Furthermore, the globalisation has reached the financial world and financial markets are working closer together than they did last decades. Investors and borrowers are not fixed to national markets any longer. Within the euro zone investors and borrowers are able to work with their money within different countries in only one currency, the euro. This is a rare phenomenon and for example not comparable to the United States of America (USA), even when the US-Dollar is the currency for all states of the USA. The European countries are different from those because of their own language, culture and traditions.

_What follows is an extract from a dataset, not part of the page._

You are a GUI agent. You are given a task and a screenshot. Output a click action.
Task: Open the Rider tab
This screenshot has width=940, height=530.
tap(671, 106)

In conclusion, there is no final clarification if the Euro will get more influence on the world affairs than the US-Dollar. However, it is possible because the last years after establishing the Euro have shown a steep increase of reputation. It is widely accepted that the Euro can be seen as a competitive currency towards the US-Dollar. Nowadays, the ECB is leader in terms of transparency comparing other central banks because of its transparent monetary policy and its immediate press conferences after important meetings (Trichet J-C, 2004, 27). Consequently, there are pros and cons for the euro zone. Positive arguments for the euro zone are lower interest rates for countries as Italy, a better ability to intersect shocks as 9/11, bigger deals are possible because of an functional capital market and rising reputation of the Euro as a reserve currency (February, 2004 19.7 % of central bank holdings). On the other hand negative aspects against the Euro are its strength for exporters who want to compete with China, furthermore, the risk that a possible financial crisis in one country will automatically infect all countries within the euro zone and a unique monetary policy cannot be adequate for every single country (Ewing J, Reed S and Kline M, 2005, 3936). Discussions about the end of the euro zone at the beginning of this year have finished again but of course topics like this will repeatedly reduce the market price of the Euro again.